[Data on locating visible targets]
☆ ☆ ☆ ☆ ☆

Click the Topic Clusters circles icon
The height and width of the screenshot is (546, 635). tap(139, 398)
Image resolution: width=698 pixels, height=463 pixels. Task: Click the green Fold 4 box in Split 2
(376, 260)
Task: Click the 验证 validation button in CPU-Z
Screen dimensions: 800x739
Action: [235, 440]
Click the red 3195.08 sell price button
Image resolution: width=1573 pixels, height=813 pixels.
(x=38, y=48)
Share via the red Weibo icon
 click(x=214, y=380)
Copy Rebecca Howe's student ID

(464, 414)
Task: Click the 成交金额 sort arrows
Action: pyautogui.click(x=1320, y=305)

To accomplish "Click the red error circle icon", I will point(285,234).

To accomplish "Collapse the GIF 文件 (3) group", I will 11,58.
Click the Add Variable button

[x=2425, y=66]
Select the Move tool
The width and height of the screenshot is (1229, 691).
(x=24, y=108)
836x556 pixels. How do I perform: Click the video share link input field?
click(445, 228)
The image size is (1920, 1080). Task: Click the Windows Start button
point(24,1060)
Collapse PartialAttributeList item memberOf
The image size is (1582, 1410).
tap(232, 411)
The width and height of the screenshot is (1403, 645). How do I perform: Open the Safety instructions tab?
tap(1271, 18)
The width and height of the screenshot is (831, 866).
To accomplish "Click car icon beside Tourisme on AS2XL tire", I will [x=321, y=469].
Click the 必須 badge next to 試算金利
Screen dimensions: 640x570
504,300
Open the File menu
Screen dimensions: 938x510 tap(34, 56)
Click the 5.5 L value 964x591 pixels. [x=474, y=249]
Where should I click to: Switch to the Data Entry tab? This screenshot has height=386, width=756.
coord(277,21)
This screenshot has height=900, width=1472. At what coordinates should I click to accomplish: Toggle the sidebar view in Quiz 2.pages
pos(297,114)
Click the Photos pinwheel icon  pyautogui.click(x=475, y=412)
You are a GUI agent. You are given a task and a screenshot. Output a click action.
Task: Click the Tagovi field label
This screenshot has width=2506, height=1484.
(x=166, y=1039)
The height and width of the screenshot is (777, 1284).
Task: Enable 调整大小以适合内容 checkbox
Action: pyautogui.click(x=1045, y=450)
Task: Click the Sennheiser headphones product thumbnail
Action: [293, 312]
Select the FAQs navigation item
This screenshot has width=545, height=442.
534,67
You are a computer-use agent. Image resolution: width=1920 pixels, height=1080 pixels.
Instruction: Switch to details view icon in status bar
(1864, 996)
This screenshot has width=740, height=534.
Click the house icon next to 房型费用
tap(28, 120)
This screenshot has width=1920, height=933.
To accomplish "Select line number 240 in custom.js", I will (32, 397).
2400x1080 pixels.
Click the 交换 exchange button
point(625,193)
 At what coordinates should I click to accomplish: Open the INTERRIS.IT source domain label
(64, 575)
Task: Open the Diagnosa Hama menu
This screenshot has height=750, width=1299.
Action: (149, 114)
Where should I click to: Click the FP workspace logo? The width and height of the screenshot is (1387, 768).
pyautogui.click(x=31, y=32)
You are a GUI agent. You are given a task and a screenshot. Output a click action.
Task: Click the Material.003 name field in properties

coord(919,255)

☆ ☆ ☆ ☆ ☆

### Instructions to follow:
Please copy every line of the listing above, reproducing each one character for character.

### Task solution:
Click the Topic Clusters circles icon
The height and width of the screenshot is (546, 635). tap(139, 398)
Image resolution: width=698 pixels, height=463 pixels. Task: Click the green Fold 4 box in Split 2
(376, 260)
Task: Click the 验证 validation button in CPU-Z
Screen dimensions: 800x739
Action: [235, 440]
Click the red 3195.08 sell price button
Image resolution: width=1573 pixels, height=813 pixels.
(x=38, y=48)
Share via the red Weibo icon
 click(x=214, y=380)
Copy Rebecca Howe's student ID

(464, 414)
Task: Click the 成交金额 sort arrows
Action: pyautogui.click(x=1320, y=305)

To accomplish "Click the red error circle icon", I will point(285,234).

To accomplish "Collapse the GIF 文件 (3) group", I will 11,58.
Click the Add Variable button

[x=2425, y=66]
Select the Move tool
The width and height of the screenshot is (1229, 691).
(x=24, y=108)
836x556 pixels. How do I perform: Click the video share link input field?
click(445, 228)
The image size is (1920, 1080). Task: Click the Windows Start button
point(24,1060)
Collapse PartialAttributeList item memberOf
The image size is (1582, 1410).
tap(232, 411)
The width and height of the screenshot is (1403, 645). How do I perform: Open the Safety instructions tab?
tap(1271, 18)
The width and height of the screenshot is (831, 866).
To accomplish "Click car icon beside Tourisme on AS2XL tire", I will [x=321, y=469].
Click the 必須 badge next to 試算金利
Screen dimensions: 640x570
504,300
Open the File menu
Screen dimensions: 938x510 tap(34, 56)
Click the 5.5 L value 964x591 pixels. [x=474, y=249]
Where should I click to: Switch to the Data Entry tab? This screenshot has height=386, width=756.
coord(277,21)
This screenshot has height=900, width=1472. At what coordinates should I click to accomplish: Toggle the sidebar view in Quiz 2.pages
pos(297,114)
Click the Photos pinwheel icon  pyautogui.click(x=475, y=412)
You are a GUI agent. You are given a task and a screenshot. Output a click action.
Task: Click the Tagovi field label
This screenshot has width=2506, height=1484.
(x=166, y=1039)
The height and width of the screenshot is (777, 1284).
Task: Enable 调整大小以适合内容 checkbox
Action: pyautogui.click(x=1045, y=450)
Task: Click the Sennheiser headphones product thumbnail
Action: [293, 312]
Select the FAQs navigation item
This screenshot has width=545, height=442.
534,67
You are a computer-use agent. Image resolution: width=1920 pixels, height=1080 pixels.
Instruction: Switch to details view icon in status bar
(1864, 996)
This screenshot has width=740, height=534.
Click the house icon next to 房型费用
tap(28, 120)
This screenshot has width=1920, height=933.
To accomplish "Select line number 240 in custom.js", I will (32, 397).
2400x1080 pixels.
Click the 交换 exchange button
point(625,193)
 At what coordinates should I click to accomplish: Open the INTERRIS.IT source domain label
(64, 575)
Task: Open the Diagnosa Hama menu
This screenshot has height=750, width=1299.
Action: (149, 114)
Where should I click to: Click the FP workspace logo? The width and height of the screenshot is (1387, 768).
pyautogui.click(x=31, y=32)
You are a GUI agent. You are given a task and a screenshot. Output a click action.
Task: Click the Material.003 name field in properties

coord(919,255)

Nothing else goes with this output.